# start of Dataset rows

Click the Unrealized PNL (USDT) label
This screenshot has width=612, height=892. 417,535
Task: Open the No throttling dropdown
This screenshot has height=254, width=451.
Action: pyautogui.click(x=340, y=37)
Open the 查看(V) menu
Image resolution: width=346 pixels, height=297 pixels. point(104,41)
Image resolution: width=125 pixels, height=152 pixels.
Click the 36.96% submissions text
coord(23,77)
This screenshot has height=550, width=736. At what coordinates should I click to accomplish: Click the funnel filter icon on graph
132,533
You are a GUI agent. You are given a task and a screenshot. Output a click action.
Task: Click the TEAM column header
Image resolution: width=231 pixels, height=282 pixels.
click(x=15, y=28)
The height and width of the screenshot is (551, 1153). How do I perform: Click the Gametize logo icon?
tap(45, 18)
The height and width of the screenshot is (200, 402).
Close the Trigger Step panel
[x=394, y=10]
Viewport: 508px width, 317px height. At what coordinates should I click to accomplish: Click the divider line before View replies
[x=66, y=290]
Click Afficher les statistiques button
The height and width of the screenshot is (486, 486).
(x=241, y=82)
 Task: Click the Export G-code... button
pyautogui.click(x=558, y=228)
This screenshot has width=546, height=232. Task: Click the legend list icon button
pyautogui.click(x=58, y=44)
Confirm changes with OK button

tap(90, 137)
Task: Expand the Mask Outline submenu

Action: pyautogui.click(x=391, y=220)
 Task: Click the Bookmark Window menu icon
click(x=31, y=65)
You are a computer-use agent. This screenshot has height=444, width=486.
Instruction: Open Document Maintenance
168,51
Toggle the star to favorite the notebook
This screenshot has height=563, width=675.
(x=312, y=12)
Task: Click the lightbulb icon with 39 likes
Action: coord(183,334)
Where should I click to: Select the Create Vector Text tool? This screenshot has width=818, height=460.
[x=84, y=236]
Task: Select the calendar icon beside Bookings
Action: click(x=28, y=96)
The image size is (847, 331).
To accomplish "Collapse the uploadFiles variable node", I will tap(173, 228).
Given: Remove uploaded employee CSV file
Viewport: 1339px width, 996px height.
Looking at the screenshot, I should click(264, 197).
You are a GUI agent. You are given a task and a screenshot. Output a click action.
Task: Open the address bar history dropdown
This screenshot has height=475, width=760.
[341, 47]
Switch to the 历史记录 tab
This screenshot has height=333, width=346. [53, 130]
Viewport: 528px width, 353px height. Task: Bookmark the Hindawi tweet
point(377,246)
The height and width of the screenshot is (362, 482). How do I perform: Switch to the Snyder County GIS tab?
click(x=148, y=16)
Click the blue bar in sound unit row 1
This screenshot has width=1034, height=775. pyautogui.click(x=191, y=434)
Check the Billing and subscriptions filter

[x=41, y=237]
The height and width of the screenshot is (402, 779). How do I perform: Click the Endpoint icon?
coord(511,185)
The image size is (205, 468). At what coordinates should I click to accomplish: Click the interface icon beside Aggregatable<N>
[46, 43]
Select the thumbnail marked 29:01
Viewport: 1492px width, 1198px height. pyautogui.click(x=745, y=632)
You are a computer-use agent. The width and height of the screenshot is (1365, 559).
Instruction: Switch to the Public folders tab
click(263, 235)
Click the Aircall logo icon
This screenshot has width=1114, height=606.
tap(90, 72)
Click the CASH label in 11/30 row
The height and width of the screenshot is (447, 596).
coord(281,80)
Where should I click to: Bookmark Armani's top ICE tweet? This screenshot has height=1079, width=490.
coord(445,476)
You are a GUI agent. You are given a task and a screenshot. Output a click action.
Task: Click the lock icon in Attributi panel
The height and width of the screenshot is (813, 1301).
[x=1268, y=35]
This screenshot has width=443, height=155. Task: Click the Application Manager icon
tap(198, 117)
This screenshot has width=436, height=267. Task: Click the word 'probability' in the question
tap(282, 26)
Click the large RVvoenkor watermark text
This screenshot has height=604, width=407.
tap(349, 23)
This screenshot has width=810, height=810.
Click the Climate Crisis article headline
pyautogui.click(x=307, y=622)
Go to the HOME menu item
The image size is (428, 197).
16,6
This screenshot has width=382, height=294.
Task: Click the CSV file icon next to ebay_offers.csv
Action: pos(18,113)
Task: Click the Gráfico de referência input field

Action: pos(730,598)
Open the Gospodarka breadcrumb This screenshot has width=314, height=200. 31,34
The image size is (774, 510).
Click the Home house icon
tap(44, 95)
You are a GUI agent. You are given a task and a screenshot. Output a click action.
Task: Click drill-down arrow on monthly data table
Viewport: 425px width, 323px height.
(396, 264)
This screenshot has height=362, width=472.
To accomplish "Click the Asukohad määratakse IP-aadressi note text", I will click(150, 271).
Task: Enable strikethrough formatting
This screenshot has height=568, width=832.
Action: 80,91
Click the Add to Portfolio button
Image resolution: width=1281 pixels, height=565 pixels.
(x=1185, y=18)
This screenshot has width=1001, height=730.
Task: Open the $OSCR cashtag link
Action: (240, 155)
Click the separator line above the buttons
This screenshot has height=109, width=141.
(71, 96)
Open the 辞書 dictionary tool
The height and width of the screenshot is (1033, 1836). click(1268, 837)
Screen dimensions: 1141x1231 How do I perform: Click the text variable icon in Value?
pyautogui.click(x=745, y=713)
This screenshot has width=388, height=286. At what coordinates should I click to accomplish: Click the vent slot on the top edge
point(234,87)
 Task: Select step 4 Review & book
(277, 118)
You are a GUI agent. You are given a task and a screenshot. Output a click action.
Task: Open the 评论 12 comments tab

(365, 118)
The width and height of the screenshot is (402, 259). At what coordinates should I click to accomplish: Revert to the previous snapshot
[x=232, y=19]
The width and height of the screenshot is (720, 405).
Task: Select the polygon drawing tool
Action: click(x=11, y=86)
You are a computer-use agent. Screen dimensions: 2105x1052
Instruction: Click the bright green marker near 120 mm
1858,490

# end of Dataset rows

Task objective
Put every row above into a Markdown table with the columns Number and Row, numbering them in order and leaving out any blank ones.

Worked solution
| Number | Row |
|---|---|
| 1 | Click the Unrealized PNL (USDT) label |
| 2 | This screenshot has width=612, height=892. 417,535 |
| 3 | Task: Open the No throttling dropdown |
| 4 | This screenshot has height=254, width=451. |
| 5 | Action: pyautogui.click(x=340, y=37) |
| 6 | Open the 查看(V) menu |
| 7 | Image resolution: width=346 pixels, height=297 pixels. point(104,41) |
| 8 | Image resolution: width=125 pixels, height=152 pixels. |
| 9 | Click the 36.96% submissions text |
| 10 | coord(23,77) |
| 11 | This screenshot has height=550, width=736. At what coordinates should I click to accomplish: Click the funnel filter icon on graph |
| 12 | 132,533 |
| 13 | You are a GUI agent. You are given a task and a screenshot. Output a click action. |
| 14 | Task: Click the TEAM column header |
| 15 | Image resolution: width=231 pixels, height=282 pixels. |
| 16 | click(x=15, y=28) |
| 17 | The height and width of the screenshot is (551, 1153). How do I perform: Click the Gametize logo icon? |
| 18 | tap(45, 18) |
| 19 | The height and width of the screenshot is (200, 402). |
| 20 | Close the Trigger Step panel |
| 21 | [x=394, y=10] |
| 22 | Viewport: 508px width, 317px height. At what coordinates should I click to accomplish: Click the divider line before View replies |
| 23 | [x=66, y=290] |
| 24 | Click Afficher les statistiques button |
| 25 | The height and width of the screenshot is (486, 486). |
| 26 | (x=241, y=82) |
| 27 |  Task: Click the Export G-code... button |
| 28 | pyautogui.click(x=558, y=228) |
| 29 | This screenshot has width=546, height=232. Task: Click the legend list icon button |
| 30 | pyautogui.click(x=58, y=44) |
| 31 | Confirm changes with OK button |
| 32 | tap(90, 137) |
| 33 | Task: Expand the Mask Outline submenu |
| 34 | Action: pyautogui.click(x=391, y=220) |
| 35 |  Task: Click the Bookmark Window menu icon |
| 36 | click(x=31, y=65) |
| 37 | You are a computer-use agent. This screenshot has height=444, width=486. |
| 38 | Instruction: Open Document Maintenance |
| 39 | 168,51 |
| 40 | Toggle the star to favorite the notebook |
| 41 | This screenshot has height=563, width=675. |
| 42 | (x=312, y=12) |
| 43 | Task: Click the lightbulb icon with 39 likes |
| 44 | Action: coord(183,334) |
| 45 | Where should I click to: Select the Create Vector Text tool? This screenshot has width=818, height=460. |
| 46 | [x=84, y=236] |
| 47 | Task: Select the calendar icon beside Bookings |
| 48 | Action: click(x=28, y=96) |
| 49 | The image size is (847, 331). |
| 50 | To accomplish "Collapse the uploadFiles variable node", I will tap(173, 228). |
| 51 | Given: Remove uploaded employee CSV file |
| 52 | Viewport: 1339px width, 996px height. |
| 53 | Looking at the screenshot, I should click(264, 197). |
| 54 | You are a GUI agent. You are given a task and a screenshot. Output a click action. |
| 55 | Task: Open the address bar history dropdown |
| 56 | This screenshot has height=475, width=760. |
| 57 | [341, 47] |
| 58 | Switch to the 历史记录 tab |
| 59 | This screenshot has height=333, width=346. [53, 130] |
| 60 | Viewport: 528px width, 353px height. Task: Bookmark the Hindawi tweet |
| 61 | point(377,246) |
| 62 | The height and width of the screenshot is (362, 482). How do I perform: Switch to the Snyder County GIS tab? |
| 63 | click(x=148, y=16) |
| 64 | Click the blue bar in sound unit row 1 |
| 65 | This screenshot has width=1034, height=775. pyautogui.click(x=191, y=434) |
| 66 | Check the Billing and subscriptions filter |
| 67 | [x=41, y=237] |
| 68 | The height and width of the screenshot is (402, 779). How do I perform: Click the Endpoint icon? |
| 69 | coord(511,185) |
| 70 | The image size is (205, 468). At what coordinates should I click to accomplish: Click the interface icon beside Aggregatable<N> |
| 71 | [46, 43] |
| 72 | Select the thumbnail marked 29:01 |
| 73 | Viewport: 1492px width, 1198px height. pyautogui.click(x=745, y=632) |
| 74 | You are a computer-use agent. The width and height of the screenshot is (1365, 559). |
| 75 | Instruction: Switch to the Public folders tab |
| 76 | click(263, 235) |
| 77 | Click the Aircall logo icon |
| 78 | This screenshot has width=1114, height=606. |
| 79 | tap(90, 72) |
| 80 | Click the CASH label in 11/30 row |
| 81 | The height and width of the screenshot is (447, 596). |
| 82 | coord(281,80) |
| 83 | Where should I click to: Bookmark Armani's top ICE tweet? This screenshot has height=1079, width=490. |
| 84 | coord(445,476) |
| 85 | You are a GUI agent. You are given a task and a screenshot. Output a click action. |
| 86 | Task: Click the lock icon in Attributi panel |
| 87 | The height and width of the screenshot is (813, 1301). |
| 88 | [x=1268, y=35] |
| 89 | This screenshot has width=443, height=155. Task: Click the Application Manager icon |
| 90 | tap(198, 117) |
| 91 | This screenshot has width=436, height=267. Task: Click the word 'probability' in the question |
| 92 | tap(282, 26) |
| 93 | Click the large RVvoenkor watermark text |
| 94 | This screenshot has height=604, width=407. |
| 95 | tap(349, 23) |
| 96 | This screenshot has width=810, height=810. |
| 97 | Click the Climate Crisis article headline |
| 98 | pyautogui.click(x=307, y=622) |
| 99 | Go to the HOME menu item |
| 100 | The image size is (428, 197). |
| 101 | 16,6 |
| 102 | This screenshot has width=382, height=294. |
| 103 | Task: Click the CSV file icon next to ebay_offers.csv |
| 104 | Action: pos(18,113) |
| 105 | Task: Click the Gráfico de referência input field |
| 106 | Action: pos(730,598) |
| 107 | Open the Gospodarka breadcrumb This screenshot has width=314, height=200. 31,34 |
| 108 | The image size is (774, 510). |
| 109 | Click the Home house icon |
| 110 | tap(44, 95) |
| 111 | You are a GUI agent. You are given a task and a screenshot. Output a click action. |
| 112 | Task: Click drill-down arrow on monthly data table |
| 113 | Viewport: 425px width, 323px height. |
| 114 | (396, 264) |
| 115 | This screenshot has height=362, width=472. |
| 116 | To accomplish "Click the Asukohad määratakse IP-aadressi note text", I will click(150, 271). |
| 117 | Task: Enable strikethrough formatting |
| 118 | This screenshot has height=568, width=832. |
| 119 | Action: 80,91 |
| 120 | Click the Add to Portfolio button |
| 121 | Image resolution: width=1281 pixels, height=565 pixels. |
| 122 | (x=1185, y=18) |
| 123 | This screenshot has width=1001, height=730. |
| 124 | Task: Open the $OSCR cashtag link |
| 125 | Action: (240, 155) |
| 126 | Click the separator line above the buttons |
| 127 | This screenshot has height=109, width=141. |
| 128 | (71, 96) |
| 129 | Open the 辞書 dictionary tool |
| 130 | The height and width of the screenshot is (1033, 1836). click(1268, 837) |
| 131 | Screen dimensions: 1141x1231 How do I perform: Click the text variable icon in Value? |
| 132 | pyautogui.click(x=745, y=713) |
| 133 | This screenshot has width=388, height=286. At what coordinates should I click to accomplish: Click the vent slot on the top edge |
| 134 | point(234,87) |
| 135 |  Task: Select step 4 Review & book |
| 136 | (277, 118) |
| 137 | You are a GUI agent. You are given a task and a screenshot. Output a click action. |
| 138 | Task: Open the 评论 12 comments tab |
| 139 | (365, 118) |
| 140 | The width and height of the screenshot is (402, 259). At what coordinates should I click to accomplish: Revert to the previous snapshot |
| 141 | [x=232, y=19] |
| 142 | The width and height of the screenshot is (720, 405). |
| 143 | Task: Select the polygon drawing tool |
| 144 | Action: click(x=11, y=86) |
| 145 | You are a computer-use agent. Screen dimensions: 2105x1052 |
| 146 | Instruction: Click the bright green marker near 120 mm |
| 147 | 1858,490 |